— What is being asked —
Could you reproduce the data below line for line, with no changes to any character?
#### Listing ####
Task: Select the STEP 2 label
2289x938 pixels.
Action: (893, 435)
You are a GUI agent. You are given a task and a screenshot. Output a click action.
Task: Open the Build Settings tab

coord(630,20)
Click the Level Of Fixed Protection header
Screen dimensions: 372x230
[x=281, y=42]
####
— Solution to this problem —
Task: Select the STEP 2 label
2289x938 pixels.
Action: (893, 435)
You are a GUI agent. You are given a task and a screenshot. Output a click action.
Task: Open the Build Settings tab

coord(630,20)
Click the Level Of Fixed Protection header
Screen dimensions: 372x230
[x=281, y=42]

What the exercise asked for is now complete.